Infraestrutura de TI

Nesta seção caracterizamos o perfil, em termos de pessoal e equipamentos de informática, das empresas pesquisadas.

Profissionais de TI por empresa

A quantidade de profissionais de informática que atuam nas empresas pesquisadas vem crescendo com o passar dos anos. Podemos observar que em 2004 a porcentagem de empresas que possuía mais de dezesseis profissionais de TI alcançava um pouco mais de quinze por cento, já em 2006, está porcentagem aumenta bastante atingindo cerca de trinta e cinco por cento. . Em 2008 o percentual sofre oscilações, mas chama a atenção uma forte migração das equipes com mais de cinquenta profissionais para a faixa anterior.

Resultados referentes a 2004

 

Resultados referentes a 2006

 

Resultados referentes a 2008

 

Quantidade de PCs nas empresas

A quantidade de PCs oscilou entre as três pesquisas. Em 2004 a porcentagem de empresas com mais de cem equipamentos somava cerca de trinta e seis por cento, já em 2006, este número dobrou atingindo um total de setenta e dois por cento e em 2008 a soma das empresas que possuem mais de 100 equipamentos é de quarenta e seis por cento.

Resultados referentes a 2004

 

Resultados referentes a 2006

 

Resultados referentes a 2008

 

Quantidade de servidores nas empresas

No caso dos servidores podemos observar a mesma oscilação que antecede. Em 2004 a porcentagem de empresas que tinha mais de seis servidores perfazia um total de trinta e quatro por cento. Em 2006 essa porcentagem aumenta para sessenta e oito por cento e acrescenta uma nova faixa de número de servidores que, atinge a significativa porcentagem de quinze por cento. Em 2008, nota-se que o índice de empresas com até cinco servidores está acima do de 2006 e a ‘fatia’ das que possuem mais de cinqüenta também está menor, o que indica que as empresas estão buscando outras alternativas tecnológicas.

Resultados referentes a 2004

 

Resultados referentes a 2006

 

Resultados referentes a 2008

 

Percentual de servidores conectados a Internet

Nos resultados de 2006, é interessante observar, entretanto, que onze por cento das empresas não possuem qualquer servidor conectado à Internet, e vinte e três por cento possuem todos os servidores conectados à Internet.

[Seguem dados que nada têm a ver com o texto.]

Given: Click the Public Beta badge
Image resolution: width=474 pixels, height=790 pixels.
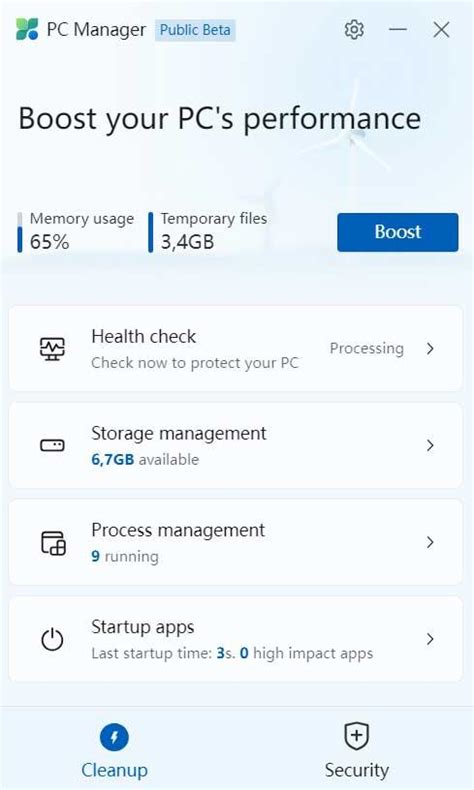Looking at the screenshot, I should tap(195, 30).
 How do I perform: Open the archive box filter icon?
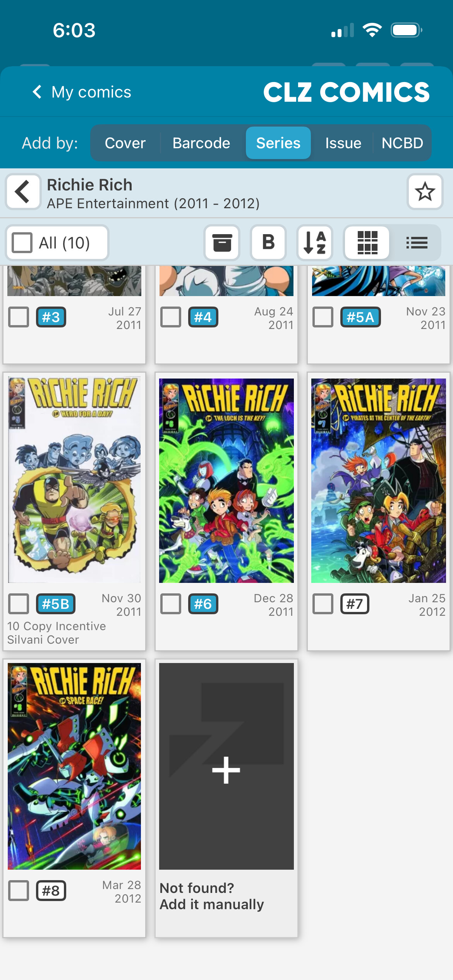point(222,243)
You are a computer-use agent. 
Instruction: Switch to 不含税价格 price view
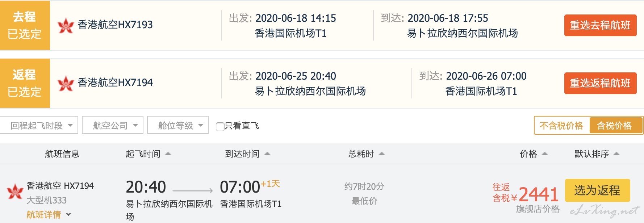point(561,126)
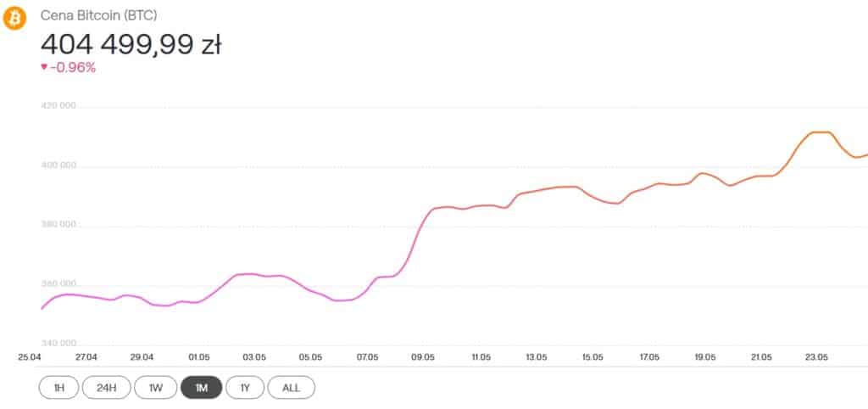Show ALL price history

click(x=291, y=388)
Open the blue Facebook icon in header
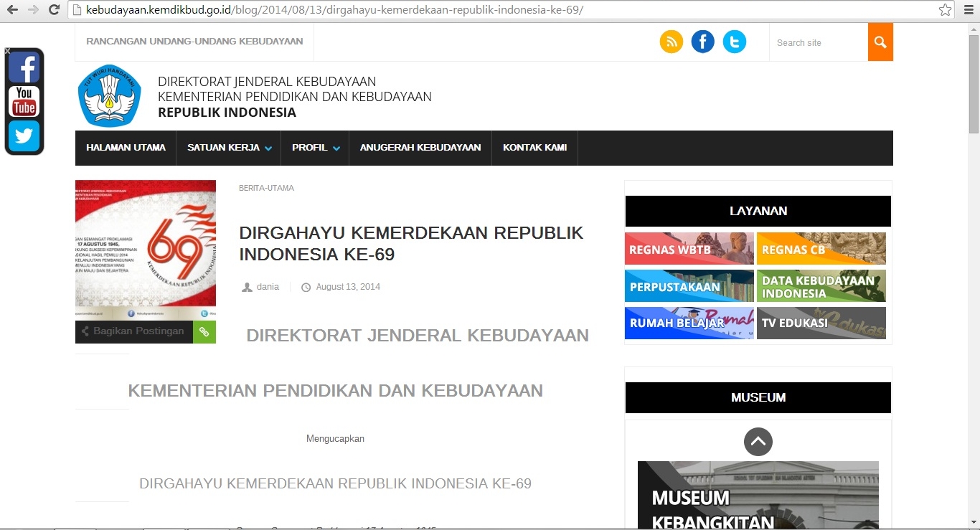980x530 pixels. [x=702, y=42]
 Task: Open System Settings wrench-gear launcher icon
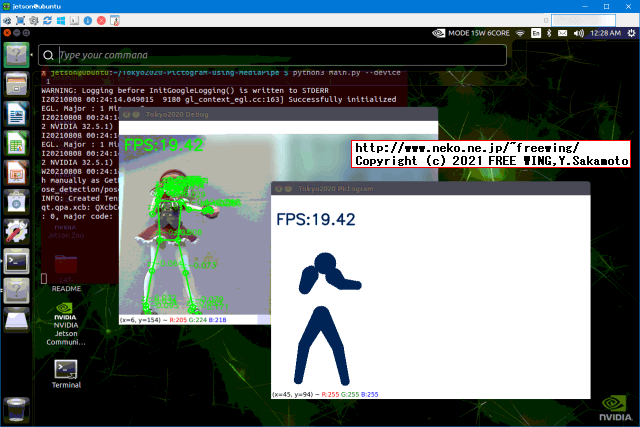click(x=17, y=232)
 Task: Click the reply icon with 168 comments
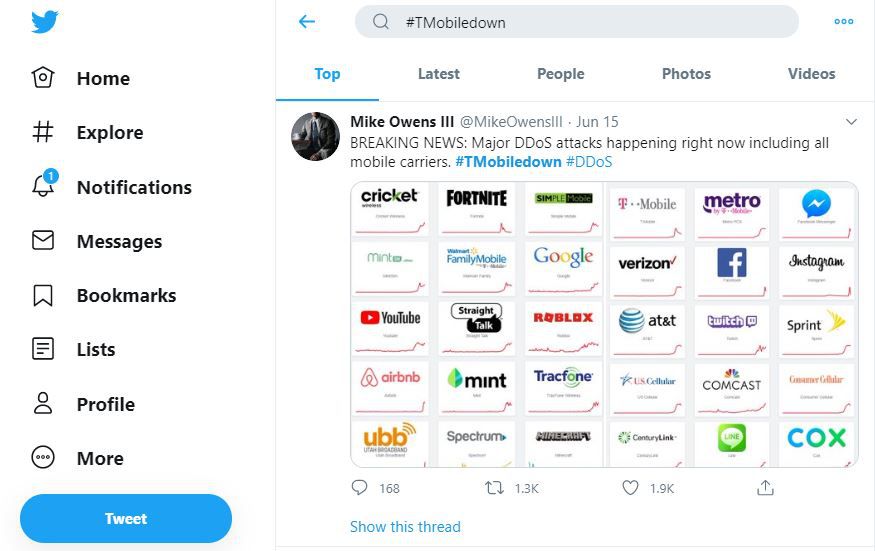point(360,488)
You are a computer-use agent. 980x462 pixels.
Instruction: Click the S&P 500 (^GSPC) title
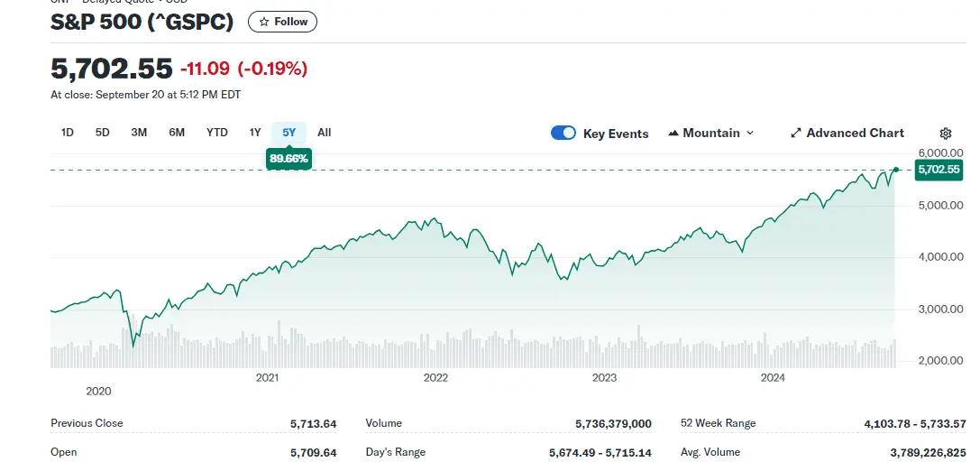pos(142,22)
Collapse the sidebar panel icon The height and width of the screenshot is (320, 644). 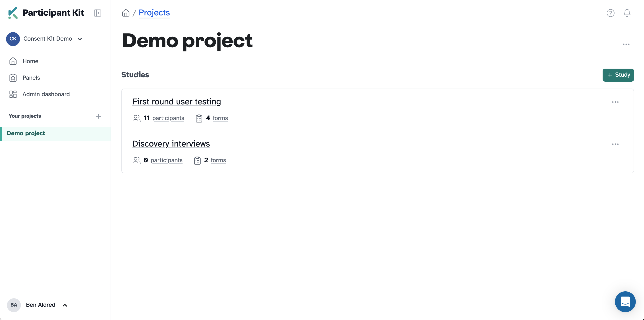click(98, 13)
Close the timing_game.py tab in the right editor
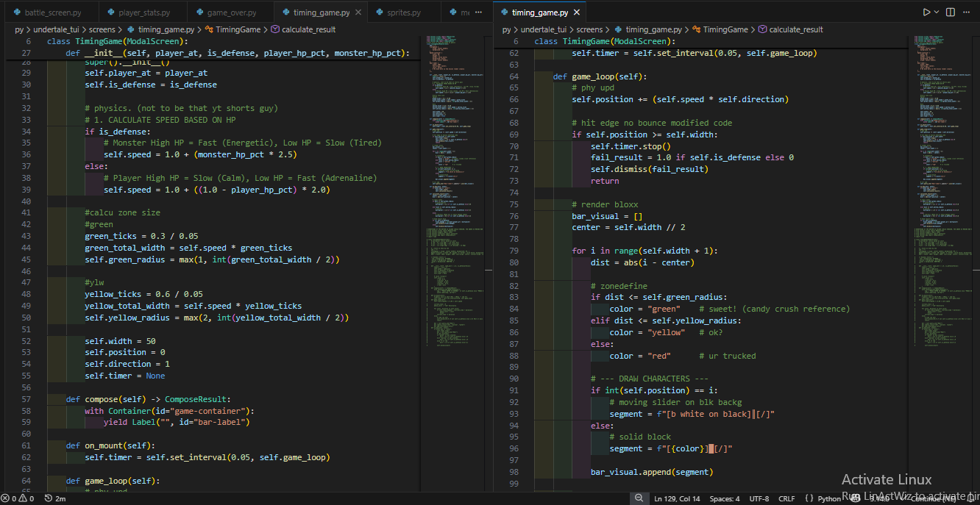The height and width of the screenshot is (505, 980). [578, 12]
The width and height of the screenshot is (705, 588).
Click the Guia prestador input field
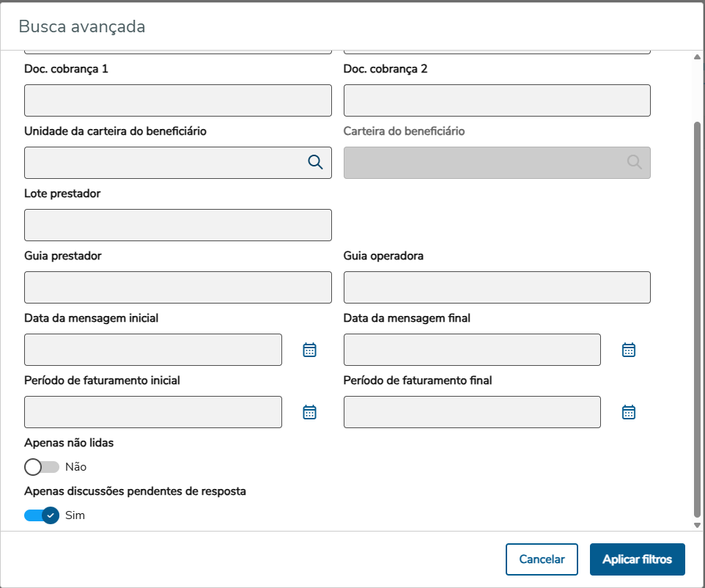tap(177, 287)
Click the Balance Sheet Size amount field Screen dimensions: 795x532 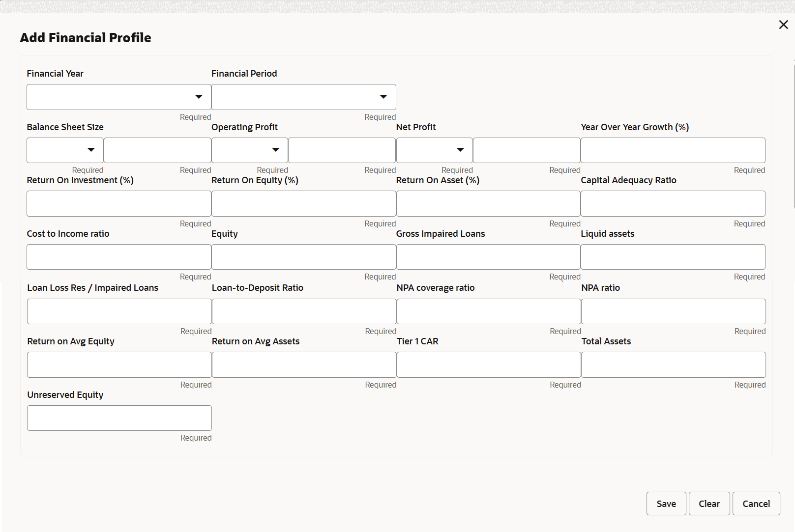pos(157,150)
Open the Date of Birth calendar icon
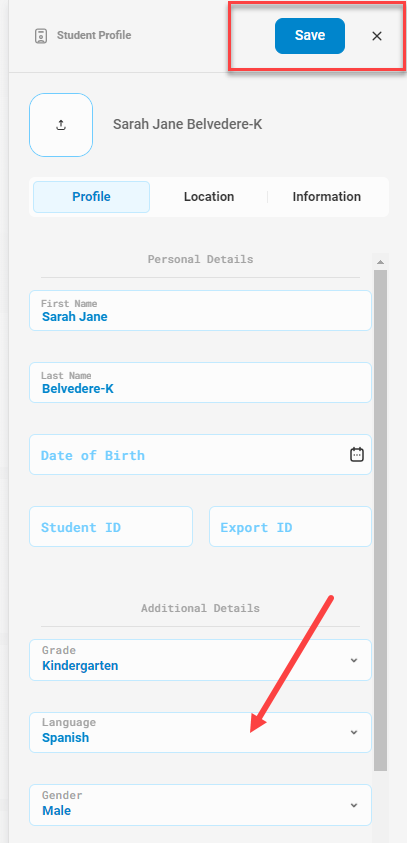The image size is (407, 843). (x=356, y=454)
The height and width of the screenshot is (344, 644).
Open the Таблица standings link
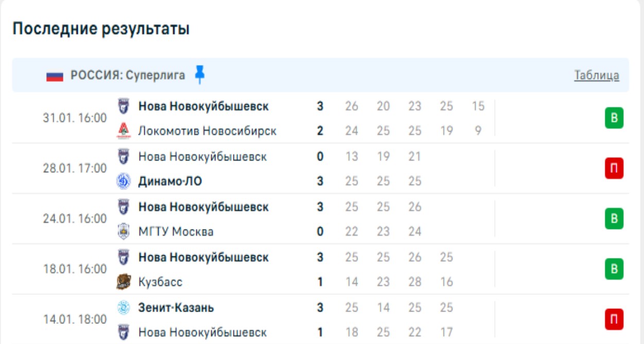pos(597,76)
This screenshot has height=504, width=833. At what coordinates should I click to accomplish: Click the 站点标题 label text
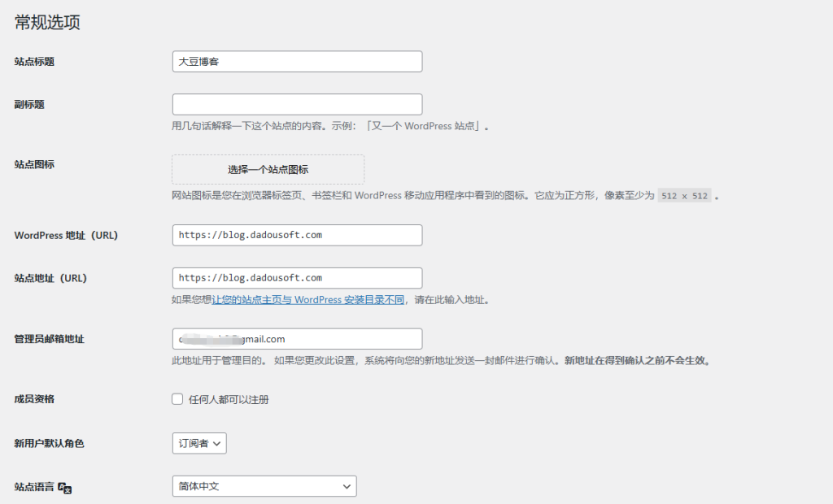(x=34, y=62)
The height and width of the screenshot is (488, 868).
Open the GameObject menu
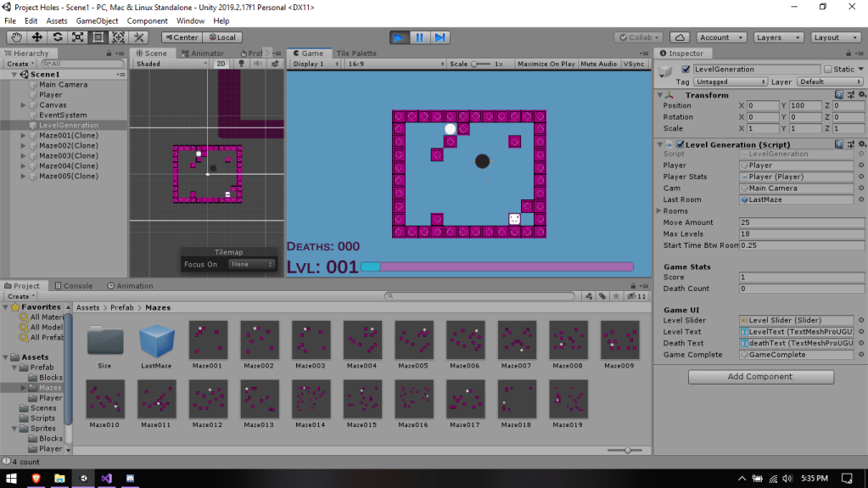97,20
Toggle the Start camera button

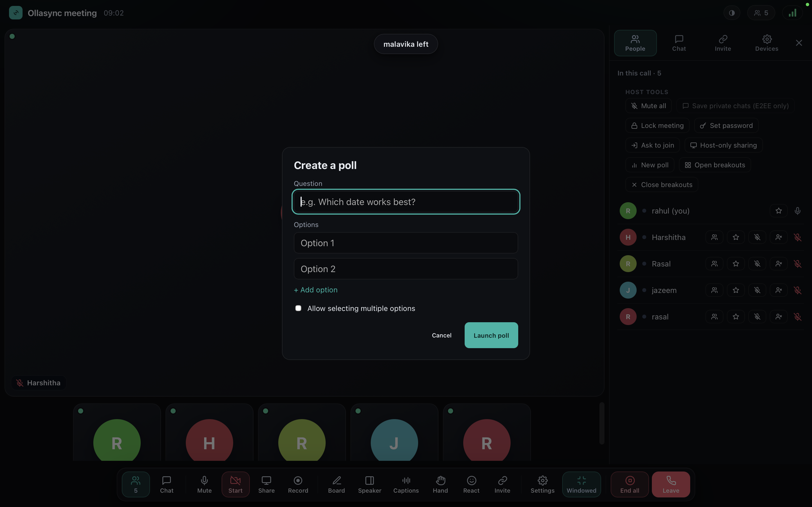coord(235,484)
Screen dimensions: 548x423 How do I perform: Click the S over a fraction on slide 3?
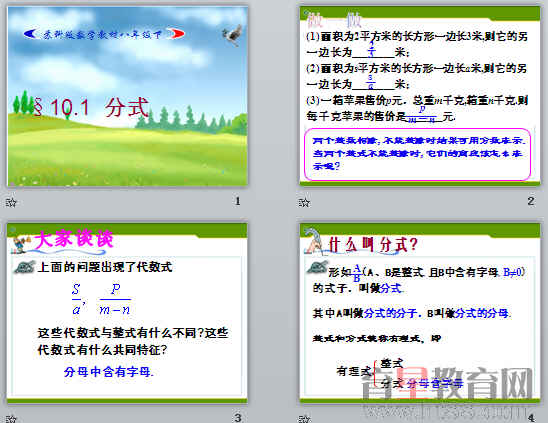coord(77,299)
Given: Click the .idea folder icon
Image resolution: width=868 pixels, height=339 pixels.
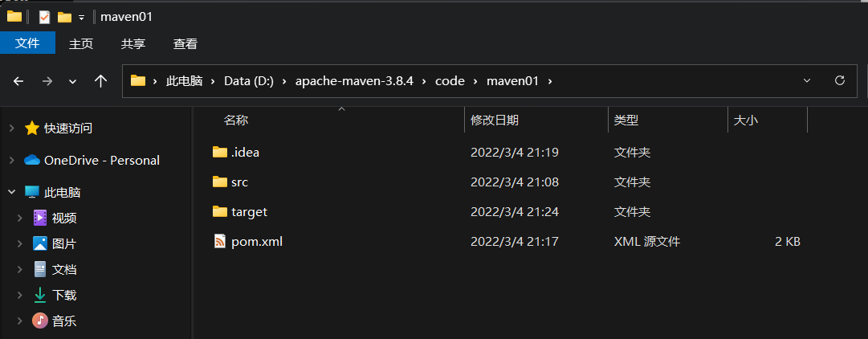Looking at the screenshot, I should (x=220, y=152).
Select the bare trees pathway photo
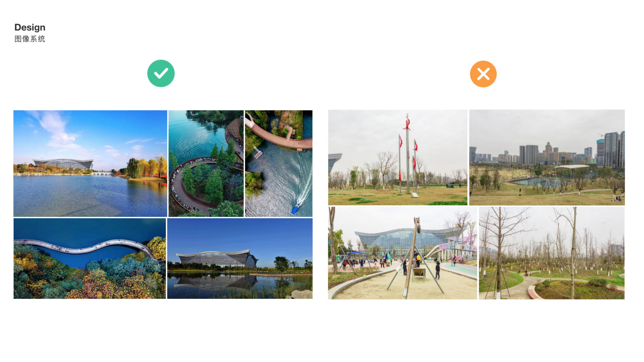The width and height of the screenshot is (644, 362). coord(552,253)
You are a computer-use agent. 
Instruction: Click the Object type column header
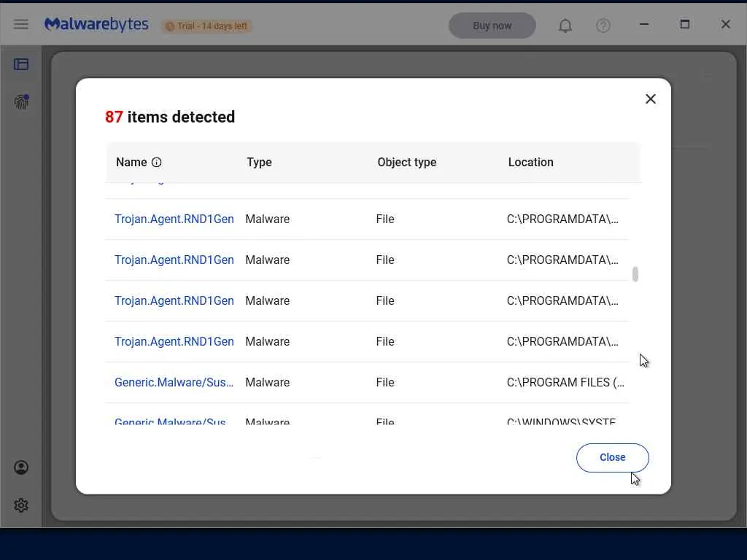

Comparando os estudos realizados em 2004 e 2006 percebemos que a porcentagem de empresas que não possuem qualquer servidor conectado à Internet aumentou de cinco para onze por cento, enquanto as empresas que possuem todos os servidores conectados à Internet a porcentagem diminuiu de trinta e um para vinte e três por cento, já em 2008 com a internet voltou a cair e o número das que possuem todos os servidores conectados voltou a crescer, somando quarenta por centro das empresas.

Interpretamos os resultados como reflexo da preocupação crescente com tentativas de invasão, em 2008, o aumento de servidores acessíveis pela internet indica que as empresas já dominam a tecnologia necessária para se proteger das possíveis invasões.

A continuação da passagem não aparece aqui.